▸ **TASK BRIEF**
Copy out all of the entries, keeping every word the same.

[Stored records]
--- START ---

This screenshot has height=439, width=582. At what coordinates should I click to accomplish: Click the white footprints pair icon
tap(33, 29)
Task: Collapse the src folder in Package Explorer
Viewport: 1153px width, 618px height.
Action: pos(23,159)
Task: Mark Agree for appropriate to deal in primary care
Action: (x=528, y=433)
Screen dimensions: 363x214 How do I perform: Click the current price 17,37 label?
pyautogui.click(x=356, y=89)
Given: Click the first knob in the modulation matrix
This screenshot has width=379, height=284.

--- END ---

▸ **ANSWER**
This screenshot has height=439, width=582. At what coordinates should I click to accomplish: Click the white footprints pair icon
tap(33, 29)
Task: Collapse the src folder in Package Explorer
Viewport: 1153px width, 618px height.
Action: pos(23,159)
Task: Mark Agree for appropriate to deal in primary care
Action: (x=528, y=433)
Screen dimensions: 363x214 How do I perform: Click the current price 17,37 label?
pyautogui.click(x=356, y=89)
Given: Click the first knob in the modulation matrix
This screenshot has width=379, height=284.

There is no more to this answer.